Research

Natural Selection is stressful – future generations propagate from the individuals who fight off immunological, energetic, and social threats long enough to ensure that their offspring reproduce. For many of the threats to our fitness, we have a direct physiological sense to alert us that something is wrong. When an individual needs more food, they feel hungry. When they are cut, they feel pain. However, we do not have specific, physiological conduits for social interactions to act upon – we are not directly, physically harmed when one of our family members passes away. Instead, we experience a range of psychological symptoms, including anger, sadness, and anhedonia. Losing social relationships rarely impacts our survival immediately, but the nature of our development and reproductive systems necessitate strong and continuous social support.

--------------------------------

▶ [TASK REQUIREMENTS]:
a) According to the research text on social loss, what psychological symptoms do people experience when a family member passes away?
b) Summarize the research text on social loss in two sentences.
c) Carry on the research text on social loss, beginning after its final sentence.
The listing has no connection to the research text on social loss.

--------------------------------

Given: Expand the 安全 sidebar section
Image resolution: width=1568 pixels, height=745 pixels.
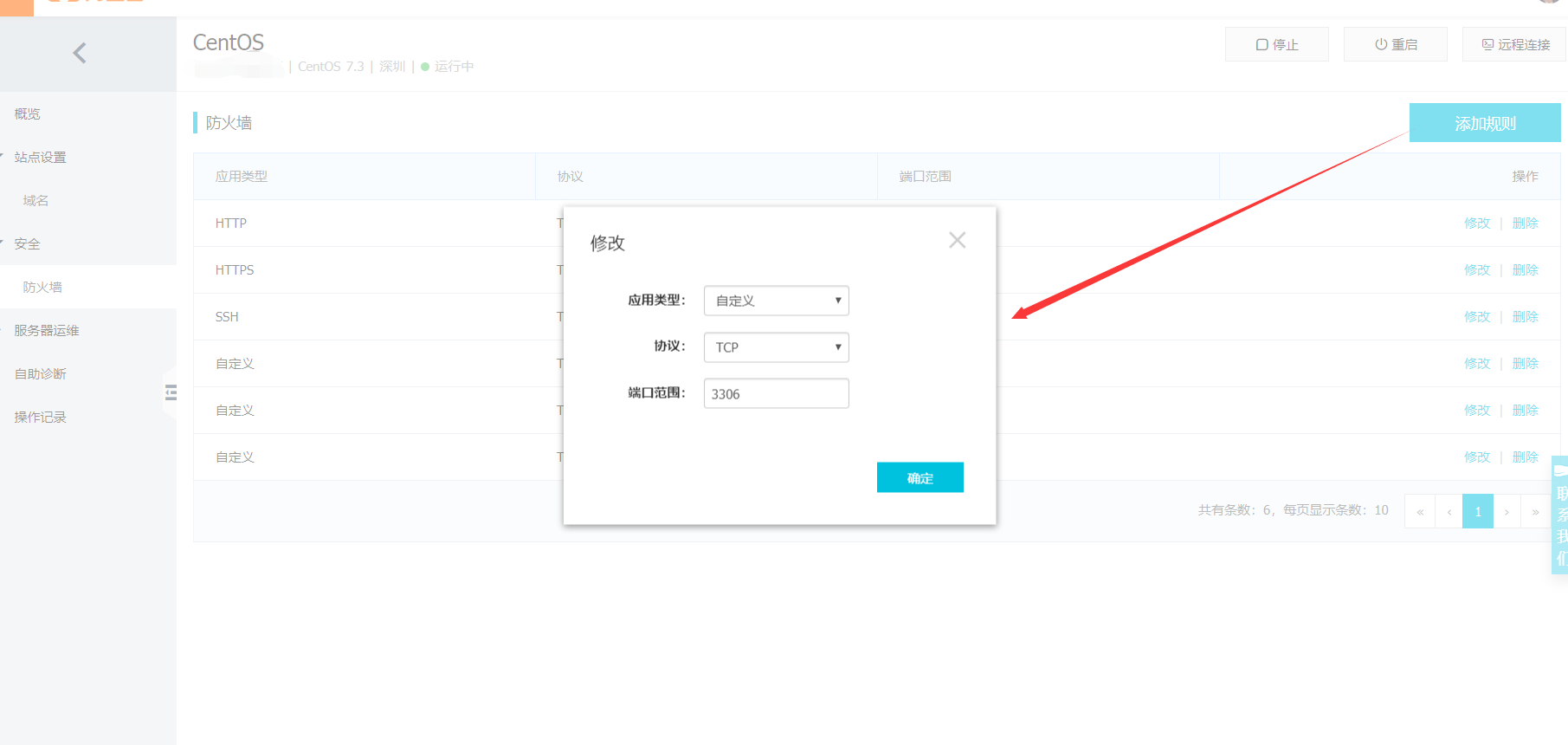Looking at the screenshot, I should pos(27,243).
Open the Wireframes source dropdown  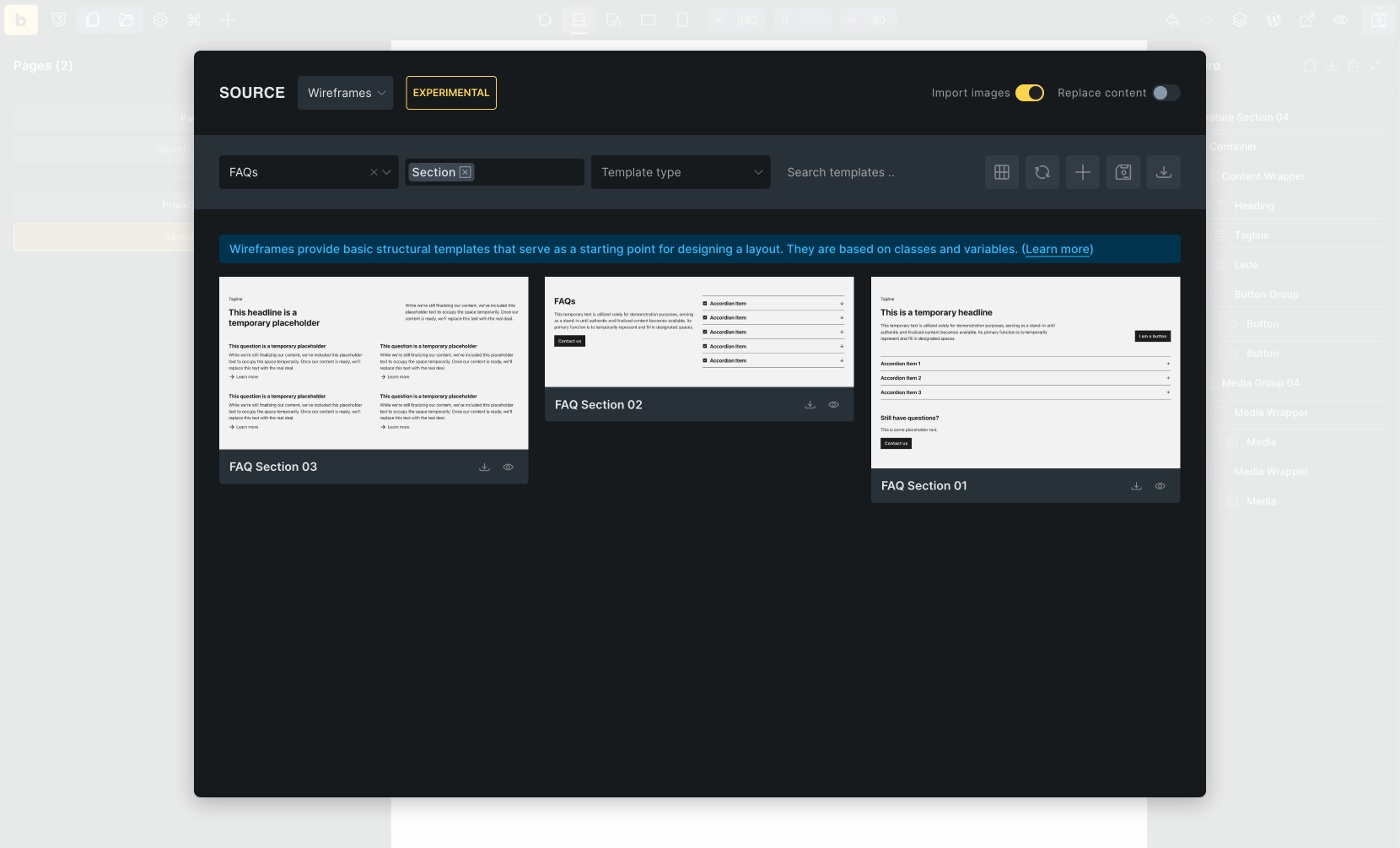point(345,93)
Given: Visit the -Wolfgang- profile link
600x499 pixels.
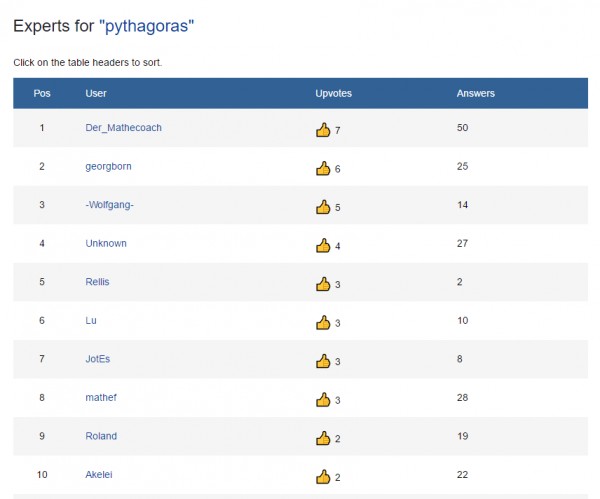Looking at the screenshot, I should (x=110, y=205).
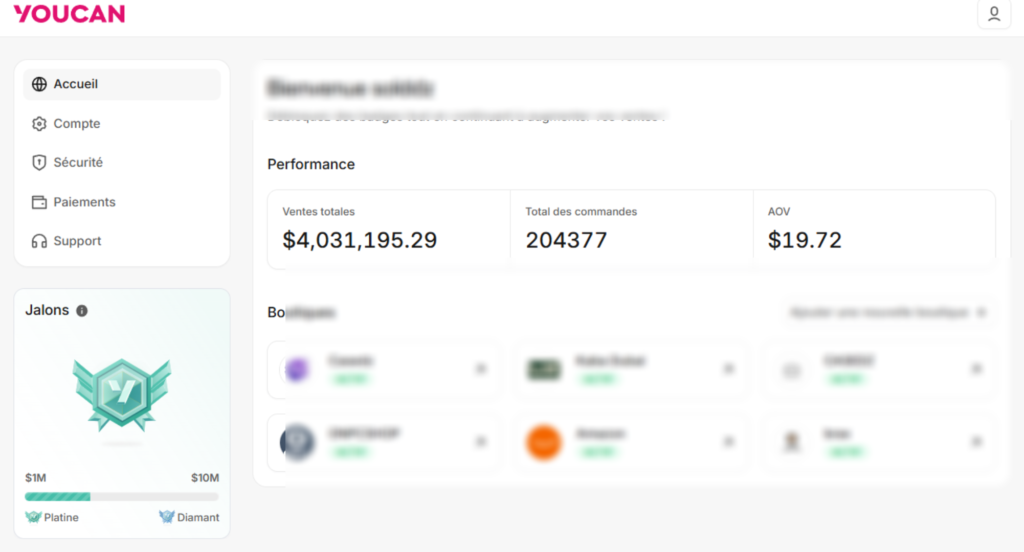The image size is (1024, 552).
Task: Click the orange store logo thumbnail
Action: click(x=544, y=442)
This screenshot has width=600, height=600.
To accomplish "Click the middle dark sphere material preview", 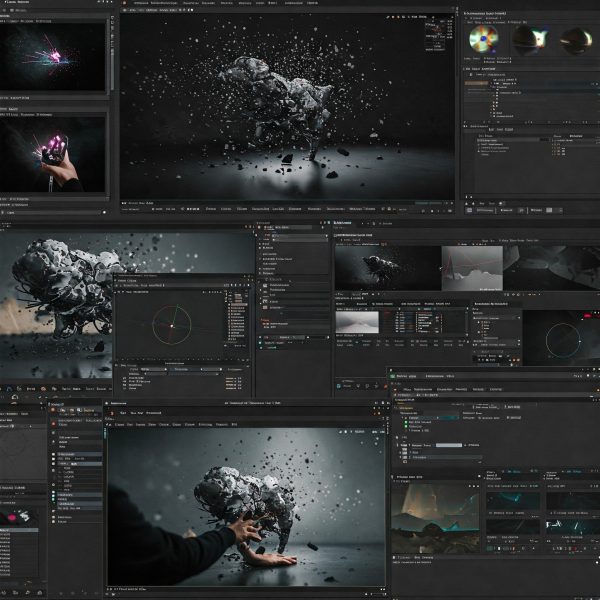I will click(x=530, y=40).
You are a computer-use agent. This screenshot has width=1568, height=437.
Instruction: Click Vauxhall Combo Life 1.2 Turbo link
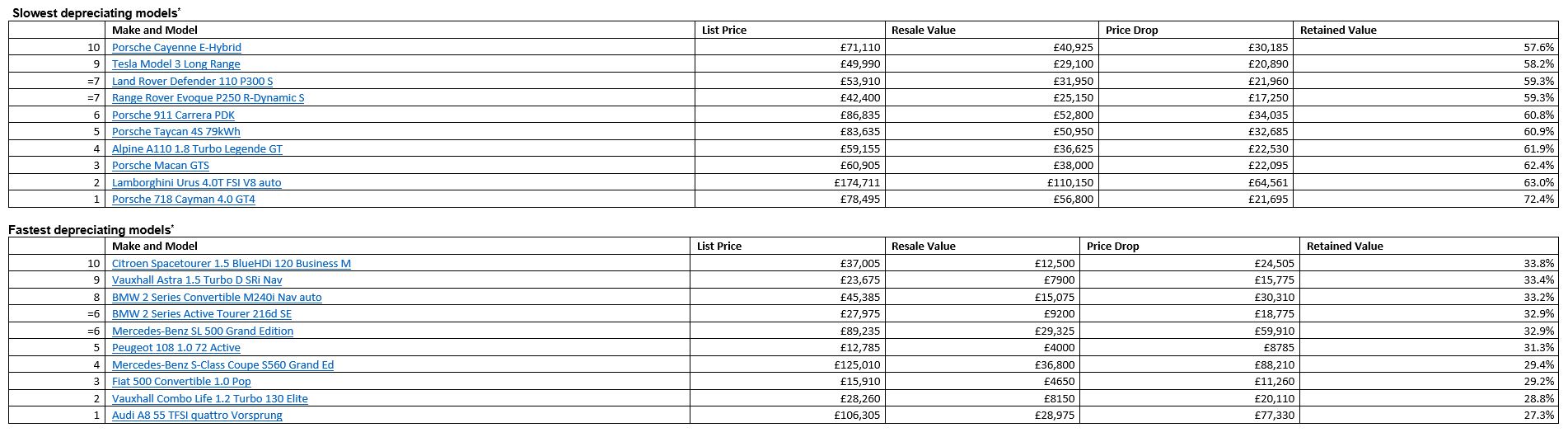tap(210, 399)

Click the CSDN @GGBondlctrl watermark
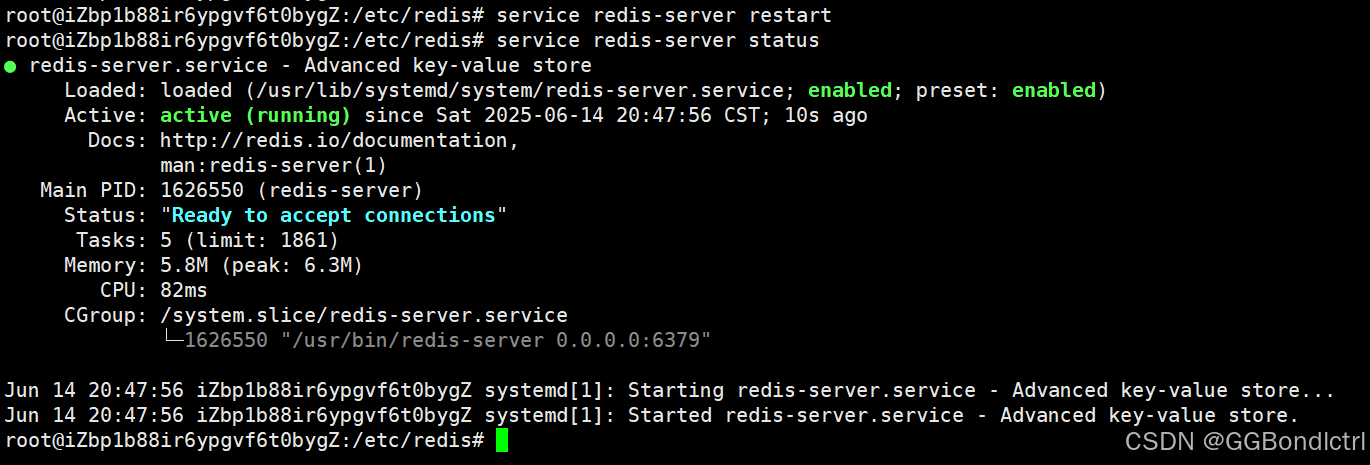point(1245,440)
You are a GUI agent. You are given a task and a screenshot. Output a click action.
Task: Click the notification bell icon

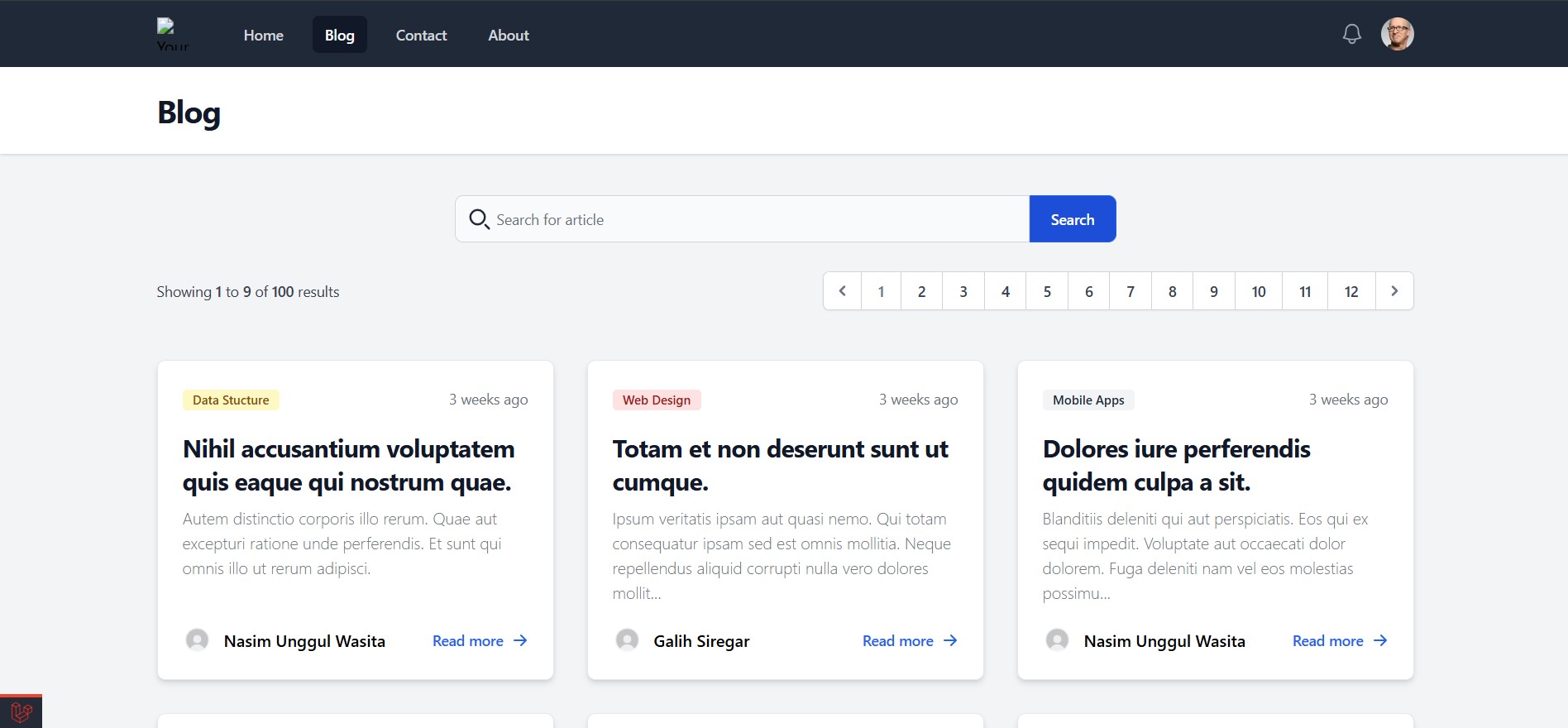tap(1351, 34)
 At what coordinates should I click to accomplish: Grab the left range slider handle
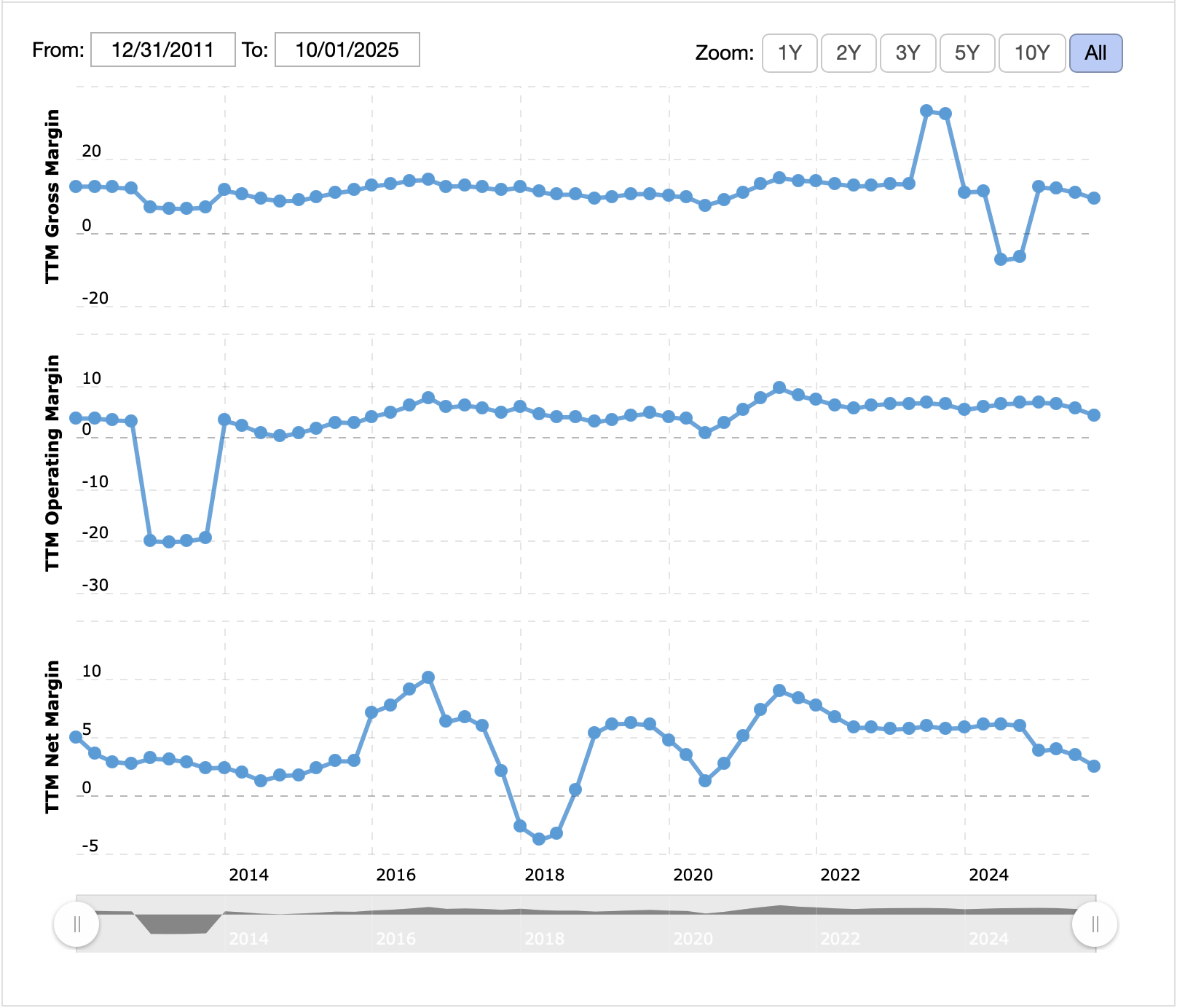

--------------------------------

▶ [ANSWERS GIVEN]:
a) They experience anger, sadness, and anhedonia.

b) Natural selection favors individuals who survive immunological, energetic, and social threats, and most of these threats, like hunger or injury, come with a direct physiological signal. Social losses have no such physical conduit and instead produce psychological symptoms such as anger, sadness, and anhedonia, since our development and reproduction depend on strong, continuous social support even though losing relationships rarely threatens survival right away.

c)
Human survival and reproductive fitness depend upon an extended, intricate web of social relationships – we gain most, if not all, of our resources and capital through our connections to others. In most ecological contexts, humans produce fewer resources than they consume until the end of adolescence (Kaplan, 1996; Kramer, 2005) and many individuals in industrialized settings do not surpass this threshold until young adulthood. However, even when an individual begins to provide more to their social networks than they consume, they still rely upon others for survival (Kaplan, 1996). Humans require social support to acquire ecological knowledge, assistance from others with specialized skills (e.g. midwifery, hunting, etc.), and access to shared energetic resources (e.g. farming, hunting, grocery stores, etc.). Strained, abusive, and lost relationships represent threats to our resources, and, by extension, our reproductive fitness.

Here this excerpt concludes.